- Given task -
Please copy out every line of the items below word for word, leaving out the pictures.

Items on where targets appear
__________________________________________________
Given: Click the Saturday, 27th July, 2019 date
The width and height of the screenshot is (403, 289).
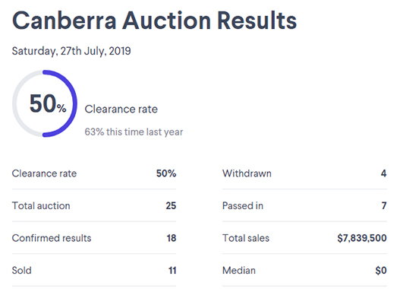Looking at the screenshot, I should click(71, 51).
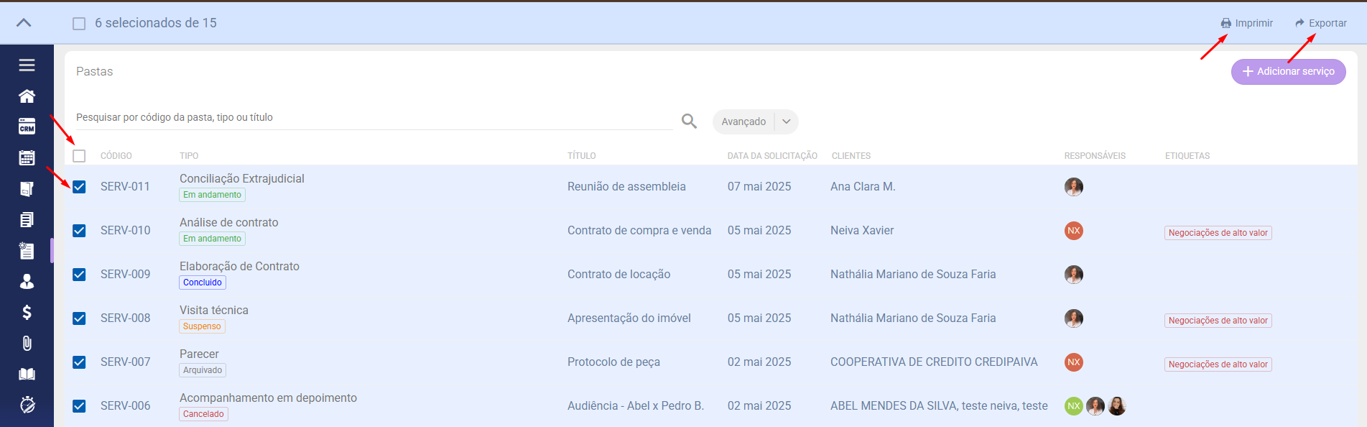Expand the Avançado dropdown arrow
The image size is (1367, 427).
787,122
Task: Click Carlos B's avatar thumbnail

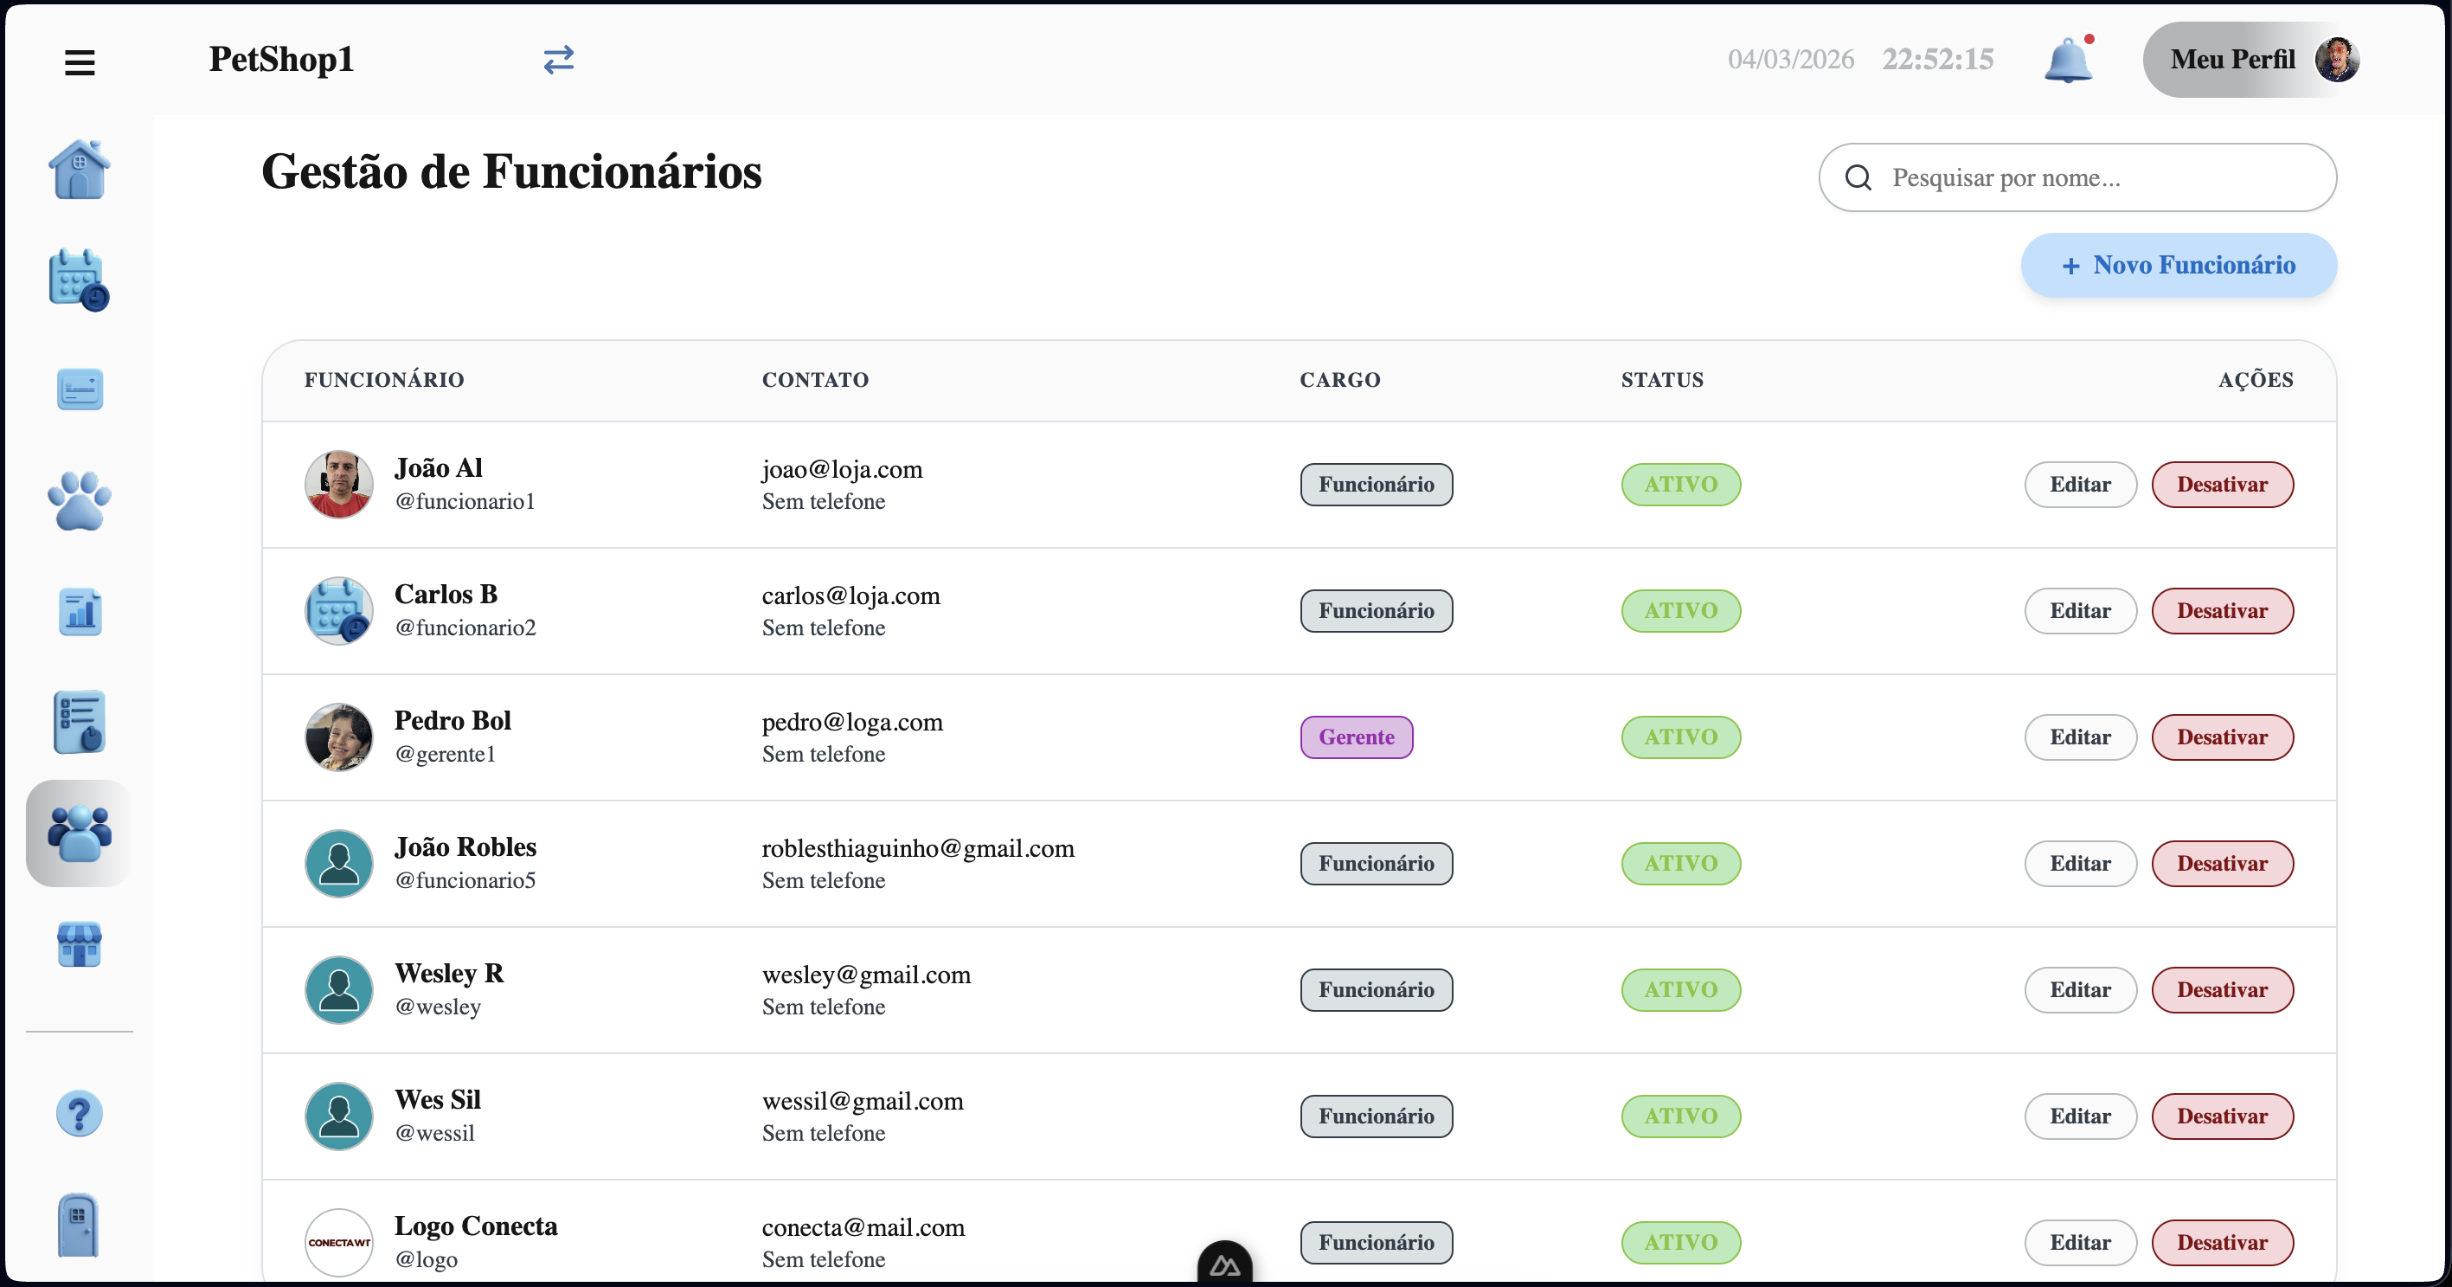Action: [x=339, y=610]
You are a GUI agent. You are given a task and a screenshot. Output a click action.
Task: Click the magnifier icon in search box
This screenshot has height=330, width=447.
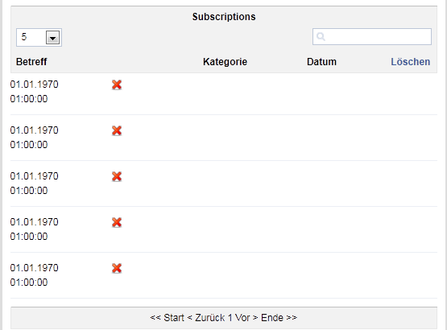[321, 36]
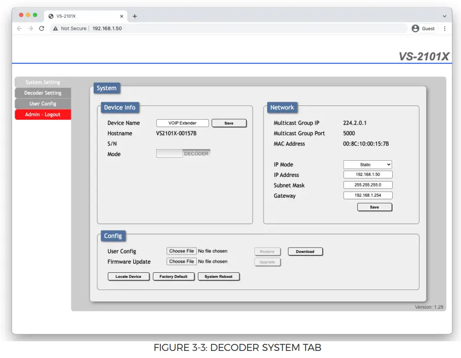
Task: Open the Guest profile icon
Action: (x=415, y=28)
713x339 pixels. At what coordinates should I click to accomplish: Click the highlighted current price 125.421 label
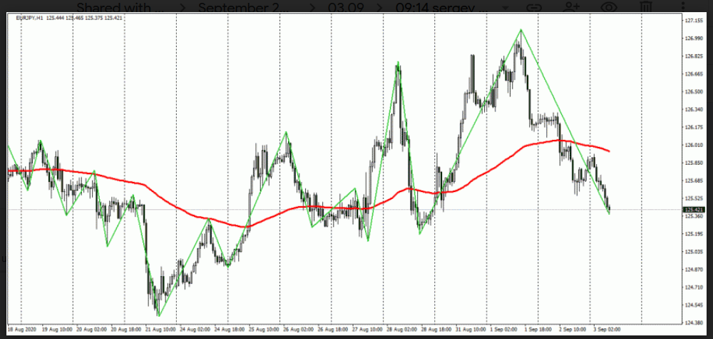click(693, 210)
__________________________________________________
- The reply -
Given: Click the Saturday, 27th July, 2019 date
The width and height of the screenshot is (403, 289).
Looking at the screenshot, I should click(71, 51).
Expand the Avançado dropdown arrow
The image size is (1367, 427).
787,122
Task: Click Carlos B's avatar thumbnail

Action: [x=339, y=610]
You are a GUI agent. You are given a task and a screenshot. Output a click action.
Task: Click the magnifier icon in search box
This screenshot has height=330, width=447.
[321, 36]
Task: Open the Guest profile icon
Action: (x=415, y=28)
713x339 pixels. At what coordinates should I click to accomplish: Click the highlighted current price 125.421 label
click(693, 210)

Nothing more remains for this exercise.